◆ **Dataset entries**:
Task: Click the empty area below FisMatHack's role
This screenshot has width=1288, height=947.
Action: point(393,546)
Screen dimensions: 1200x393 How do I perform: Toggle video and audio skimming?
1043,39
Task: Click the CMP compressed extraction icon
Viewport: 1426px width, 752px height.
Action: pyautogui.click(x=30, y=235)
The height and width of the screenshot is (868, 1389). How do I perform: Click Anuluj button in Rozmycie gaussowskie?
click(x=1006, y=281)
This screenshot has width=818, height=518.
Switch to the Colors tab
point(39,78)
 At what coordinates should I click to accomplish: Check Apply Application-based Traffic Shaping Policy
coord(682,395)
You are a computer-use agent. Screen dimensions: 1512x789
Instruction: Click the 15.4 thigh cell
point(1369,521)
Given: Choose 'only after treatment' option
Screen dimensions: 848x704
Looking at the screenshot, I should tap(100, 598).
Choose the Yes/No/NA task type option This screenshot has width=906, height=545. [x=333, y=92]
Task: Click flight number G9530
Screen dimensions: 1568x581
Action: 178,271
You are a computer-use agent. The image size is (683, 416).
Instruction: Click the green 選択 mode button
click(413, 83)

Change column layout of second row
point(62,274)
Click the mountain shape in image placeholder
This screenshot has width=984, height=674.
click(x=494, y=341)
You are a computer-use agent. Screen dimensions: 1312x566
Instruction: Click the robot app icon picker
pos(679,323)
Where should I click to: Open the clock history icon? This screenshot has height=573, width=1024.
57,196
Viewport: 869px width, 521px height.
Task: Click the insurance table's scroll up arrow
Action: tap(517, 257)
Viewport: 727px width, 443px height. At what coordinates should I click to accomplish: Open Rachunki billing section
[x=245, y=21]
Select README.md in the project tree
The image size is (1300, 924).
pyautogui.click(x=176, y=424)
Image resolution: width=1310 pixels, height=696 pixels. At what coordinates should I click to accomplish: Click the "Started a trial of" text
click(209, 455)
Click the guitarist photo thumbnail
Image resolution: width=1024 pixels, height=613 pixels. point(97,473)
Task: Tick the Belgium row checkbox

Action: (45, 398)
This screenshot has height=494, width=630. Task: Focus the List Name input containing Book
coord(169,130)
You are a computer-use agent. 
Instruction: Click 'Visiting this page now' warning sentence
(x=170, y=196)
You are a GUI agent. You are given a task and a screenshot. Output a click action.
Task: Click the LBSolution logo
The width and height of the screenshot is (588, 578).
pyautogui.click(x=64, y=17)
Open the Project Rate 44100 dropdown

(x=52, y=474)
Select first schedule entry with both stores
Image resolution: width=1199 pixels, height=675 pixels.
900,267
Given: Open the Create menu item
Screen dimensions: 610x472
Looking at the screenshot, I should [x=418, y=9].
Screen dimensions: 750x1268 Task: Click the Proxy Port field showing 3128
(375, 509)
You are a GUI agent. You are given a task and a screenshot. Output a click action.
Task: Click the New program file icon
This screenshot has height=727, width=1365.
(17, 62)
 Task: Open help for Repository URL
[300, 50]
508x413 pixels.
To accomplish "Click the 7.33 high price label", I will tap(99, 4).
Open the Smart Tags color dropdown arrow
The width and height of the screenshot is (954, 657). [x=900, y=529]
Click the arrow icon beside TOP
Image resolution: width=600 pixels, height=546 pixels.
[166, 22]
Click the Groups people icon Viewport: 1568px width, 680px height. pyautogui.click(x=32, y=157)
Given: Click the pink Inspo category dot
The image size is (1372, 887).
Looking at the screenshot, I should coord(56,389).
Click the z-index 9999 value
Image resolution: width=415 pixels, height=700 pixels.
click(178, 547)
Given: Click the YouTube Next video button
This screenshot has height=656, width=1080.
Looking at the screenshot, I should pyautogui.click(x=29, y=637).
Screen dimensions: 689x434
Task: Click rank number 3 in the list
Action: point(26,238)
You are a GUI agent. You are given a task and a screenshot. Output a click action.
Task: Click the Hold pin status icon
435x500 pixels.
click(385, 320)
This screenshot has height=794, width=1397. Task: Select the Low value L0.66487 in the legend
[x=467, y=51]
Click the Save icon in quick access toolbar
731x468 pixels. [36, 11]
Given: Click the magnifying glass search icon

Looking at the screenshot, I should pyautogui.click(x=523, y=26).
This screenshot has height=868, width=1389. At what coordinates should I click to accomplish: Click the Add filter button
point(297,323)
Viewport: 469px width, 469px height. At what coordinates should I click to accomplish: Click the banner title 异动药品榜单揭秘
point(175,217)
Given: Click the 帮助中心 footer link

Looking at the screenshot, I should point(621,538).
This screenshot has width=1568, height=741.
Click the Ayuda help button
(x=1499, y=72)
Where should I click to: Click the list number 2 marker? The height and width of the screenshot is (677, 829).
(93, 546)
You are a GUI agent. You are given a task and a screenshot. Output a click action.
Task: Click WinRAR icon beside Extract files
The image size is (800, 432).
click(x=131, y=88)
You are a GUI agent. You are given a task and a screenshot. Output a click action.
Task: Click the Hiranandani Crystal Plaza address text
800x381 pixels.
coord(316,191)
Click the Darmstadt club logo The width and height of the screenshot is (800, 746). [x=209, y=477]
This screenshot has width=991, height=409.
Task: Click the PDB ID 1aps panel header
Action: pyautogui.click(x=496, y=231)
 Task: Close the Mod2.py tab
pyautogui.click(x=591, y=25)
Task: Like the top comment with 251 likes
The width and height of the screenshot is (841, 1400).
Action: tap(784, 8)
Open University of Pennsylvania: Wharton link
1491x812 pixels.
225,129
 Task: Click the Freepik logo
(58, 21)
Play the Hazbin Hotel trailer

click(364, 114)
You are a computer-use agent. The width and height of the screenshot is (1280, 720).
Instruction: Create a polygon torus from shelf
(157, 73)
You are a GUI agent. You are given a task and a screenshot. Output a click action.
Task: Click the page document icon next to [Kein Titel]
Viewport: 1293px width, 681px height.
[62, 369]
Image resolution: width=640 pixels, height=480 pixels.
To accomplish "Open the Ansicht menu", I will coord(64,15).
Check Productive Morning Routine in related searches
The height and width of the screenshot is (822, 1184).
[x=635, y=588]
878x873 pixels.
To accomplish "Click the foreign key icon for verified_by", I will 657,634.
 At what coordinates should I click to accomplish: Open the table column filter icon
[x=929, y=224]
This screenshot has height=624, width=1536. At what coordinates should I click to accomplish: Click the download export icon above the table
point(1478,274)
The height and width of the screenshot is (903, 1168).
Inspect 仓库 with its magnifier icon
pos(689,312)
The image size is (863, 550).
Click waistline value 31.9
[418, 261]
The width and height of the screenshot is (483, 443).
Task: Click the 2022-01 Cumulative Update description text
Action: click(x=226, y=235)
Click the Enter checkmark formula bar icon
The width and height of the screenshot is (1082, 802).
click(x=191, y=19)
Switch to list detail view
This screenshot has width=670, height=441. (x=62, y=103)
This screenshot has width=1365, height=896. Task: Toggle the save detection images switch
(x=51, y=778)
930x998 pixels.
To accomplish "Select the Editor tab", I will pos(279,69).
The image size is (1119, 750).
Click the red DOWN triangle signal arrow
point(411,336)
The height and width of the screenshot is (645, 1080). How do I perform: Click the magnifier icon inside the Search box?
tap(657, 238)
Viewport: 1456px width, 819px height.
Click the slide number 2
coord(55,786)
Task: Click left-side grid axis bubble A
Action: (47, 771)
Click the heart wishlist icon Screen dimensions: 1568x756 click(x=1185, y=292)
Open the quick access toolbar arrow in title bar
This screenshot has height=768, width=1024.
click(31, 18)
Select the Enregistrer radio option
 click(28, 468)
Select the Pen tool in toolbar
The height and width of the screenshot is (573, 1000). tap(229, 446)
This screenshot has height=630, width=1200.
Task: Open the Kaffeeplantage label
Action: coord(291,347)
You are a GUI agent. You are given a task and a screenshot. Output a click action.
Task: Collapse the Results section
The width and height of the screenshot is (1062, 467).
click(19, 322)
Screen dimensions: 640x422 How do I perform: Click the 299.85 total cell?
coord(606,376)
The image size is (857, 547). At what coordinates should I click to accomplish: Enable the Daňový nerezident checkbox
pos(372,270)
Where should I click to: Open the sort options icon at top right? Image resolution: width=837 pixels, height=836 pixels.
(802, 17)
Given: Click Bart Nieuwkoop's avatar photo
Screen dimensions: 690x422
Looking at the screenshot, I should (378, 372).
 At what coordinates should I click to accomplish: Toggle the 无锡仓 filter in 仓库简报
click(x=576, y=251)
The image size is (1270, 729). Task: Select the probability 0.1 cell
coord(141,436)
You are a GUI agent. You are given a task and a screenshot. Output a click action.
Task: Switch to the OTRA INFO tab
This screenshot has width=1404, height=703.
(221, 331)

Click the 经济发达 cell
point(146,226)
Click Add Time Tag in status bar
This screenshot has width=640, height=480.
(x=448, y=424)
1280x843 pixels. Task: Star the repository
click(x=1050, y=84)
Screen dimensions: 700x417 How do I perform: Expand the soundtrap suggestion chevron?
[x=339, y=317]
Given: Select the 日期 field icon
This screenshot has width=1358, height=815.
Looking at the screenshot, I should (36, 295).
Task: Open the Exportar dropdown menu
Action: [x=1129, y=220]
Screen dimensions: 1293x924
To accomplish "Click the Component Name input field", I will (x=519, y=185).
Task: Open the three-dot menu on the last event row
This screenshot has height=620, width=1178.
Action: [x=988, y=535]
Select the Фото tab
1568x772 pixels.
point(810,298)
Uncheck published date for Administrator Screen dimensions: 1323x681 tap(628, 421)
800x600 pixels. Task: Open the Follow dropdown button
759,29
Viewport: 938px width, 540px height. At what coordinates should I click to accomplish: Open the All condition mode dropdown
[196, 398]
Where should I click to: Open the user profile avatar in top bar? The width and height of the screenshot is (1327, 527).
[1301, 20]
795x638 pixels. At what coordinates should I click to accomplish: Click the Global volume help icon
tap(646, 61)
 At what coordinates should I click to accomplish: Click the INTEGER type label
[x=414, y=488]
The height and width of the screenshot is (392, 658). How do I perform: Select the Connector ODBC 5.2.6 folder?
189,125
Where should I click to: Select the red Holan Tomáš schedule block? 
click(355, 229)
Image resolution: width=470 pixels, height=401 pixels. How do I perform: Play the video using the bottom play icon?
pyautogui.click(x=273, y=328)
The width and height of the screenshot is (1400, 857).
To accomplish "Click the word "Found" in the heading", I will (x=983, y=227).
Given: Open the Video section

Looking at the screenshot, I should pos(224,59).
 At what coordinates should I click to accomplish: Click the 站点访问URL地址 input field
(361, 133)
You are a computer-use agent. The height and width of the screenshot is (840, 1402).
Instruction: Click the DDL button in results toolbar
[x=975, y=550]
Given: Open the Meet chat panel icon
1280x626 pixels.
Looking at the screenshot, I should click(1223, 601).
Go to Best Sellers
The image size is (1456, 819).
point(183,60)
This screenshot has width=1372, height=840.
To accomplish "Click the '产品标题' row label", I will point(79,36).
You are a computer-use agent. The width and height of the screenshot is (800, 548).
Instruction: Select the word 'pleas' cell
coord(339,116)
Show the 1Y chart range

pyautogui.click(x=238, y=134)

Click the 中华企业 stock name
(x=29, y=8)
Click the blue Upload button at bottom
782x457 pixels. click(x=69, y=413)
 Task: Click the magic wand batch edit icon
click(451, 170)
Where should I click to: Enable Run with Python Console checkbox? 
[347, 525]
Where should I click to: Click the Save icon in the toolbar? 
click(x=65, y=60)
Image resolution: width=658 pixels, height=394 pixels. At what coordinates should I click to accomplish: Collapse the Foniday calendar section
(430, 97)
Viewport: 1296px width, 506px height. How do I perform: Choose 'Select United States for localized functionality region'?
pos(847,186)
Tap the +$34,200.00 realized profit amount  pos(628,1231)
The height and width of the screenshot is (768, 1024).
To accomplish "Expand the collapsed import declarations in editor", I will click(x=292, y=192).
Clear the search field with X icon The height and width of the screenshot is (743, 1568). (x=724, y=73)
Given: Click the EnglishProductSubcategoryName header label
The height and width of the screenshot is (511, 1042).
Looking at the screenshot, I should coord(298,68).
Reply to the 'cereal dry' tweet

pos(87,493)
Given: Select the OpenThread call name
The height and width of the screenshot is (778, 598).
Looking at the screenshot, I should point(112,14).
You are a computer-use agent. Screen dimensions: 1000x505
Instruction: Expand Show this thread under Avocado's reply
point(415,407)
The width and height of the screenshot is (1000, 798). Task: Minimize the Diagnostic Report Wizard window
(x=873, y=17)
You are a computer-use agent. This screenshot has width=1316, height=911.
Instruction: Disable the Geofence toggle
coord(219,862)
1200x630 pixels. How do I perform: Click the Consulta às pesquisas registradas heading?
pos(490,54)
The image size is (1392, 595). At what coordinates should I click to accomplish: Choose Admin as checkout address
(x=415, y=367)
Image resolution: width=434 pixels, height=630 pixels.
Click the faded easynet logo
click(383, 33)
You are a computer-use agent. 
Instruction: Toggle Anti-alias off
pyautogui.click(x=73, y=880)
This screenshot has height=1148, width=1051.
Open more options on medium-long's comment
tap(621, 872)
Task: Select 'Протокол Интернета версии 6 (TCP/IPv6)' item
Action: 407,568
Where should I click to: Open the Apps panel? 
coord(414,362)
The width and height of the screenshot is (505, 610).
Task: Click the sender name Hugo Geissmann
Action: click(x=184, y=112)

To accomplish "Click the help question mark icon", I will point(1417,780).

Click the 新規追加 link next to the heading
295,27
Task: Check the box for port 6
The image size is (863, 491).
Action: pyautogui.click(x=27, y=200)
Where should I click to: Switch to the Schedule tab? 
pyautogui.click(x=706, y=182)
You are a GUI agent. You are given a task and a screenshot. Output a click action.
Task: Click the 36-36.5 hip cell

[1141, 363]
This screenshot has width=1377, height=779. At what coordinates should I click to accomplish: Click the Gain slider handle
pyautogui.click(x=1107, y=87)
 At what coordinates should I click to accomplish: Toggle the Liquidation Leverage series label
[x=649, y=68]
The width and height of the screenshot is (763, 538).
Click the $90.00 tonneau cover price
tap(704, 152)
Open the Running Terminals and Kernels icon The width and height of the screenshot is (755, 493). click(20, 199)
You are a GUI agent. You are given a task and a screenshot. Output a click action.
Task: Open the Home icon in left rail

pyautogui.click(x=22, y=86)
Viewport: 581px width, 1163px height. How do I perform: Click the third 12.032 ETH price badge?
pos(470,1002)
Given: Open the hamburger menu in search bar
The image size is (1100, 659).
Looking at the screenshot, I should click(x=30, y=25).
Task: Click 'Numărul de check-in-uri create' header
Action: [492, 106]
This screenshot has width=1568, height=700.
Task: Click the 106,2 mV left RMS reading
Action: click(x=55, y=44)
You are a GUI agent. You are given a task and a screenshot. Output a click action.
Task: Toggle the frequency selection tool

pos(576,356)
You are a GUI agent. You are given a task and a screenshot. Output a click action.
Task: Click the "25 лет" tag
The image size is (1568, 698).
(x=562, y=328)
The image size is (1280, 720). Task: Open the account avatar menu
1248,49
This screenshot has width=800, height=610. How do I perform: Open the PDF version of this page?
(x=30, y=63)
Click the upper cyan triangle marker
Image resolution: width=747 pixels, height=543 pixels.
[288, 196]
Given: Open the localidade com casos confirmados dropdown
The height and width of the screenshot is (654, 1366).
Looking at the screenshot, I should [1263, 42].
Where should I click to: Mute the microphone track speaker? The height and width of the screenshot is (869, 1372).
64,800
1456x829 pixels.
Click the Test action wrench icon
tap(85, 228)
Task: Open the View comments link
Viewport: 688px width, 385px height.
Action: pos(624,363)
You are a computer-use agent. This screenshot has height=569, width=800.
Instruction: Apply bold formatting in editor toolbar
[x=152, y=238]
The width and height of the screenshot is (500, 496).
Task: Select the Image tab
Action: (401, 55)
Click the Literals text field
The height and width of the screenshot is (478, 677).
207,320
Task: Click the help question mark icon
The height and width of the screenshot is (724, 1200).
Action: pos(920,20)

◆ **Exercise aim**: Using the records above, copy word for word the line with "Task: Like the top comment with 251 likes", the line with "Viewport: 1456px width, 819px height.", and every line between them.

◆ **Solution for this problem**:
Task: Like the top comment with 251 likes
The width and height of the screenshot is (841, 1400).
Action: tap(784, 8)
Open University of Pennsylvania: Wharton link
1491x812 pixels.
225,129
 Task: Click the Freepik logo
(58, 21)
Play the Hazbin Hotel trailer

click(364, 114)
You are a computer-use agent. The width and height of the screenshot is (1280, 720).
Instruction: Create a polygon torus from shelf
(157, 73)
You are a GUI agent. You are given a task and a screenshot. Output a click action.
Task: Click the page document icon next to [Kein Titel]
Viewport: 1293px width, 681px height.
[62, 369]
Image resolution: width=640 pixels, height=480 pixels.
To accomplish "Open the Ansicht menu", I will coord(64,15).
Check Productive Morning Routine in related searches
The height and width of the screenshot is (822, 1184).
[x=635, y=588]
878x873 pixels.
To accomplish "Click the foreign key icon for verified_by", I will 657,634.
 At what coordinates should I click to accomplish: Open the table column filter icon
[x=929, y=224]
This screenshot has height=624, width=1536. At what coordinates should I click to accomplish: Click the download export icon above the table
point(1478,274)
The height and width of the screenshot is (903, 1168).
Inspect 仓库 with its magnifier icon
pos(689,312)
The image size is (863, 550).
Click waistline value 31.9
[418, 261]
The width and height of the screenshot is (483, 443).
Task: Click the 2022-01 Cumulative Update description text
Action: click(x=226, y=235)
Click the Enter checkmark formula bar icon
The width and height of the screenshot is (1082, 802).
click(x=191, y=19)
Switch to list detail view
This screenshot has width=670, height=441. (x=62, y=103)
This screenshot has width=1365, height=896. Task: Toggle the save detection images switch
(x=51, y=778)
930x998 pixels.
To accomplish "Select the Editor tab", I will pos(279,69).
The image size is (1119, 750).
Click the red DOWN triangle signal arrow
point(411,336)
The height and width of the screenshot is (645, 1080). How do I perform: Click the magnifier icon inside the Search box?
tap(657, 238)
Viewport: 1456px width, 819px height.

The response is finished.